As a parallel to what Josh Segall said, I would say comment the hell out of it. I've worked on several very large legacy systems that got dumped in my lap, and I found the biggest problem was keeping track of what I already learned about a particular section of code. Once I started placing notes as I go, including "To Do" notes, I stopped re-figuring out what I already figured out. Then I could focus on how those code segments flow and interact.
I would say just leave it alone for the most part. If it's not broken then don't fix it. If it is broken then go ahead and fix and improve the portion of the code that is broken and its immediately surrounding code. You can use the pain of the bug or sorely missing feature to justify the effort and expense of improving that part.
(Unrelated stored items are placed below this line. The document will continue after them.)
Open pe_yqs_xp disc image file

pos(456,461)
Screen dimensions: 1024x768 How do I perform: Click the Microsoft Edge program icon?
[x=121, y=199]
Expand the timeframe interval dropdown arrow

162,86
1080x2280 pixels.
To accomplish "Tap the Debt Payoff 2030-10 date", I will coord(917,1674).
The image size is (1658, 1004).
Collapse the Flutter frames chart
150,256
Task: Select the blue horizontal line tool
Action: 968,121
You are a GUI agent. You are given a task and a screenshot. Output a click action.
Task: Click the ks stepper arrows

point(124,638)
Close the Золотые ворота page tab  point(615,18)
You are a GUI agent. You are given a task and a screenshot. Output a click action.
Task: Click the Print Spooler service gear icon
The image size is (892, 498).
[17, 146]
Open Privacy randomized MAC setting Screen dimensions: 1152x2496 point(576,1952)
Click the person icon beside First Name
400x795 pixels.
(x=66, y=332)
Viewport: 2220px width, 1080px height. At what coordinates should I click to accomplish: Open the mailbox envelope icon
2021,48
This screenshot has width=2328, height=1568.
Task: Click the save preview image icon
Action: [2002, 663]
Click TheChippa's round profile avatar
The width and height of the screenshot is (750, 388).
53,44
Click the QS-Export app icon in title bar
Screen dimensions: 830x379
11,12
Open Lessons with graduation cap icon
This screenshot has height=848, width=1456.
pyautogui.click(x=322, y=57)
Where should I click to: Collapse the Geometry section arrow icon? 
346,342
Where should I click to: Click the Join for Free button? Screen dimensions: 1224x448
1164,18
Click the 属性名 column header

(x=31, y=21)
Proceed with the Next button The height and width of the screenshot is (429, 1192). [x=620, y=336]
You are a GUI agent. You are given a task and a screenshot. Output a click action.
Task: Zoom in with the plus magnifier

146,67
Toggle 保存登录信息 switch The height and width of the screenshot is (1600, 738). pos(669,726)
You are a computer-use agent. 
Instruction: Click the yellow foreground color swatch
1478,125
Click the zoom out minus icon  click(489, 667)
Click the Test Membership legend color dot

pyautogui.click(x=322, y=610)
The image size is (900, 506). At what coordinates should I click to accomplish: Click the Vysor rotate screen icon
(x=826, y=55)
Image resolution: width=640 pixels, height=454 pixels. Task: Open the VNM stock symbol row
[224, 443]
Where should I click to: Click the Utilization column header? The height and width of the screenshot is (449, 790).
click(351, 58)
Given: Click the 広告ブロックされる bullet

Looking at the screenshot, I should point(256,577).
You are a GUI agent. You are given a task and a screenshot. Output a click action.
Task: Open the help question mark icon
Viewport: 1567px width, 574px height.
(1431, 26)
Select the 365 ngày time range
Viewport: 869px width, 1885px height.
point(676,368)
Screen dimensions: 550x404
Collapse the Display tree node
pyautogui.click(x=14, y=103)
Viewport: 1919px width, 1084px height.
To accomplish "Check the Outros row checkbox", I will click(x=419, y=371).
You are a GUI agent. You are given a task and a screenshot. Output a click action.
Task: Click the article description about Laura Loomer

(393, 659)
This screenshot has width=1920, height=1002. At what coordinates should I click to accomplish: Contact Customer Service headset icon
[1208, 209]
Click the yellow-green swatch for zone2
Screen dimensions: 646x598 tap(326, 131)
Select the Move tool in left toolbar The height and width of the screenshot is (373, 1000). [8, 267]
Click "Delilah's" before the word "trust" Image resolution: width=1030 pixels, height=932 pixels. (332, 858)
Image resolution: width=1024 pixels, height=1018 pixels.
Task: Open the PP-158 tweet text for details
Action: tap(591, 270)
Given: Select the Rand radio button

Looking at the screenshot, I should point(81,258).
I would not recommend any wholesale kind of rewrite, refactor, reformat, or putting in of unit tests that is not guided by actual business or end-user need.
If you do get the opportunity to fix something, then do it right (the chance of doing it right the first time might have already passed, but since you are touching that part again might as well do it right time around) and this includes all the items you mentioned.
So in summary, there's no single or just a few things that you should do. You should do it all but in small portions and in an opportunistic manner.
Late to the party, but the following may be worth doing where a function/method is used or referenced often:
Local variables often tend to be poorly named in legacy code (often owing to their scope expanding when a method is modified, and not being updated to reflect this). Renaming these in line with their actual purpose can help clarify legacy code.
Even just laying out the method slightly differently can work wonders - for instance, putting all the clauses of an if on one line.
There might be stale/confusing code comments there already. Remove them if they're not needed, or amend them if you absolutely have to. (Of course, I'm not advocating removal of useful comments, just those that are a hindrance.)
These might not have the massive headline impact you're looking for, but they are low risk, particularly if the code can't be unit tested.